IIIFundamentação
- 1.Os factos
- 1.1.Os factos, as ocorrências e elementos processuais com interesse para a decisão da questão enunciada são os que já constam do relatório enunciado em I. supra.
- 2.Apreciação sobre o objeto do recurso
Conforme determina o artigo 37.º, n.º 2 da Lei da Organização do Sistema Judiciário (Lei n.º 62/2013, de 26-08), a lei de processo fixa os fatores de que depende a competência internacional dos tribunais judiciais, decorrendo do artigo 38.º, n.º 1 do mesmo diploma legal que a competência se fixa no momento em que a ação se propõe, sendo irrelevantes as modificações de facto que ocorram posteriormente, a não ser nos casos especialmente previstos na lei.
A competência internacional dos tribunais portugueses encontra-se, no caso, regulada no artigo 59.º do CPC, ao prever que, sem prejuízo do que se encontre estabelecido em regulamentos europeus e em outros instrumentos internacionais, os tribunais portugueses são internacionalmente competentes quando se verifique algum dos elementos de conexão referidos nos artigos 62.º e 63.º ou quando as partes lhes tenham atribuído competência nos termos do artigo 94.º.
Deste modo, em face do disposto no artigo 59.º do CPC, importa aferir se a situação em análise está abrangida por qualquer regulamento europeu ou outro instrumento internacional que vincule o Estado Português, caso em que as respetivas disposições prevalecerão no âmbito dos critérios determinativos da competência internacional - cf. ainda o disposto no artigo 8.º da Constituição da República Portuguesa.

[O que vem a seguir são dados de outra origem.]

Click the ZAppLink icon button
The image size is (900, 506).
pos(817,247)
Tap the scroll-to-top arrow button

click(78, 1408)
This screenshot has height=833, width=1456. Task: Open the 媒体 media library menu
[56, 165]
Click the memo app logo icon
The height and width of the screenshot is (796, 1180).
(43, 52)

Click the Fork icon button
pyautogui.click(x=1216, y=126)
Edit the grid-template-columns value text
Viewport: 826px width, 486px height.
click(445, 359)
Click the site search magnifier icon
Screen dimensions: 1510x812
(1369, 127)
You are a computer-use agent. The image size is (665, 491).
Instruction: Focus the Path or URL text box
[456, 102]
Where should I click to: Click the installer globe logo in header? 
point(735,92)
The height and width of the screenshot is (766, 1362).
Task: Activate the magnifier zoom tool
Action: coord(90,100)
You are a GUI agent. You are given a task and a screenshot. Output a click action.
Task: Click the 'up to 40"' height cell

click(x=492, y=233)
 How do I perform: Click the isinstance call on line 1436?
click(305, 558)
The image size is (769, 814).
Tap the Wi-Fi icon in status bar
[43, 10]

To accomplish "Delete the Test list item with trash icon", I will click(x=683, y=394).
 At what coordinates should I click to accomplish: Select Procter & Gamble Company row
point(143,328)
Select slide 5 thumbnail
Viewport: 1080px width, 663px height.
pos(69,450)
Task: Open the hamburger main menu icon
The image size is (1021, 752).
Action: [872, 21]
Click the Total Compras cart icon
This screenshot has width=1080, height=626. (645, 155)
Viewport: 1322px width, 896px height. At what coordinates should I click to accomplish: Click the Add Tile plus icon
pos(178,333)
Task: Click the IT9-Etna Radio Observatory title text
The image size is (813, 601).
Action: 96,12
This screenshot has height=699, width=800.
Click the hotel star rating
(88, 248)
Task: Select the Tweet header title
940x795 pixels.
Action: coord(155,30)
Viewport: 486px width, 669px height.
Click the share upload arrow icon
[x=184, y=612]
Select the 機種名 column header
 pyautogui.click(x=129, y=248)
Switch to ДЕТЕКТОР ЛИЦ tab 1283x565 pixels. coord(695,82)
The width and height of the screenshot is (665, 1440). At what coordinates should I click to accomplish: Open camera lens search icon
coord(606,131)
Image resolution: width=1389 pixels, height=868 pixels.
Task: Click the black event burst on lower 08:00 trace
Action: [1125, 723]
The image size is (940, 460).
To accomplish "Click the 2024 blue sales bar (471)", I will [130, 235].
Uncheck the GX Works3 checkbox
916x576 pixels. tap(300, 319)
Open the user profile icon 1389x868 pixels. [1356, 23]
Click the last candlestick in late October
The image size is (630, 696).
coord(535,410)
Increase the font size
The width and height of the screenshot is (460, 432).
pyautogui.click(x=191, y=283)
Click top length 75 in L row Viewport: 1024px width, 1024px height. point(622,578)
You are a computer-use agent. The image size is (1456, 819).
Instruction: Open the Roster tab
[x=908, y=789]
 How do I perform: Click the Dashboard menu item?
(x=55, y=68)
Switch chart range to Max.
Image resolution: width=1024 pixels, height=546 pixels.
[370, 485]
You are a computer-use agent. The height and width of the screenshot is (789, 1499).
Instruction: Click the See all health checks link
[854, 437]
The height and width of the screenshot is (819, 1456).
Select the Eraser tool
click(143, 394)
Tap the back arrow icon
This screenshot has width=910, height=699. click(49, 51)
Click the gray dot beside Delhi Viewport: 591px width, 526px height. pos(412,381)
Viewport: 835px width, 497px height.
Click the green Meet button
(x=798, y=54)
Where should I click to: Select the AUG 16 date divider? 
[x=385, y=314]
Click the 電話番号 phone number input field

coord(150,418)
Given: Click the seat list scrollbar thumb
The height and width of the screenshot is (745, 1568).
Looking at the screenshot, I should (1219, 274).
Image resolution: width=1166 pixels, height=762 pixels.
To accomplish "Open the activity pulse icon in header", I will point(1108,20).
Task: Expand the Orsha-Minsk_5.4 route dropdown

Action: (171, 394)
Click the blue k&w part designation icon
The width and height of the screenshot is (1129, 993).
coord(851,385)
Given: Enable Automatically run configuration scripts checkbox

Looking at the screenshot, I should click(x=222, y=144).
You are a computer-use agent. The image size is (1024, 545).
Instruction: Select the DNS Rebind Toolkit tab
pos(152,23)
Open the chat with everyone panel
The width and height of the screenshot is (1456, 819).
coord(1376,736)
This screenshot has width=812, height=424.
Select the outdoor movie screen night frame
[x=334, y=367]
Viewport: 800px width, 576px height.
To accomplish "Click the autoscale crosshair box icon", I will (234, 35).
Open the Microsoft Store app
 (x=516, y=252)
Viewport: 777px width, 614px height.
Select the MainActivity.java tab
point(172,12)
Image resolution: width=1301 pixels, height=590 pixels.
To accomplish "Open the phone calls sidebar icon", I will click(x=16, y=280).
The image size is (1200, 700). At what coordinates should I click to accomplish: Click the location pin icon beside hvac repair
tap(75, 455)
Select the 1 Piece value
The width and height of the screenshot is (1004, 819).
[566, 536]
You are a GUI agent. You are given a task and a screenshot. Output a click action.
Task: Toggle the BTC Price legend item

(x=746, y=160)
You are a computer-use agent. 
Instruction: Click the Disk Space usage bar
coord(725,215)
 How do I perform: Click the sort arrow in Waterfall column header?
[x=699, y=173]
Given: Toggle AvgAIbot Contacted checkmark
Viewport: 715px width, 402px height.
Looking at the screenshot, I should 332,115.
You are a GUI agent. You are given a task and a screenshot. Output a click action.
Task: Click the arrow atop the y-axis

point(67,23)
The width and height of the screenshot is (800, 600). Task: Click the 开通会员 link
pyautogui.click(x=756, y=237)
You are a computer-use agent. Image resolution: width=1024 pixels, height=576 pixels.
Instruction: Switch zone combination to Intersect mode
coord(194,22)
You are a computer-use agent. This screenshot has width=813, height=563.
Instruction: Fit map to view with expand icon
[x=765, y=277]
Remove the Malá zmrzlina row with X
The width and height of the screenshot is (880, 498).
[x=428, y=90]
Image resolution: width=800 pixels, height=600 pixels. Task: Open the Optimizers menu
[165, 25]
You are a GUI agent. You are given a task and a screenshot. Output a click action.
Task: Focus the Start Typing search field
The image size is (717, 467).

Ora, perante o que resulta das concretas ocorrências e elementos processuais que os autos revelam, não minimamente postos em causa pelas partes, não subsistem quaisquer dúvidas de que a autora/recorrente e a ré/recorrida estão domiciliadas, respetivamente, em Portugal e na Suíça.
Como - bem - salienta o Tribunal a quo na fundamentação da decisão recorrida, «partindo da relação jurídica em litígio, tal como foi configurada pela autora, verificamos que a acção foi proposta por uma sociedade comercial portuguesa contra uma sociedade comercial sediada na Suíça, estando em causa o incumprimento de obrigação de pagamento do preço de um contrato de compra e venda celebrado entre a autora e a ré, acrescido dos respectivos juros de mora e outras quantias atinentes à cobrança da alegada dívida.
Estamos, pois, perante uma situação que apresenta conexão com duas ordens jurídicas, a portuguesa e a suíça, sendo certo que, não sendo a Suíça um país membro da União Europeia, não é aplicável ao caso dos autos o Regulamento (CE) 1215/2012 do Parlamento Europeu e do Conselho, de 12 de Dezembro de 2012, mas a (Nova) Convenção de Lugano, de 27 de Novembro de 2008, relativa à competência judiciária, ao reconhecimento e à execução de decisões em matéria civil e comercial (à qual se vincularam Portugal e Suíça).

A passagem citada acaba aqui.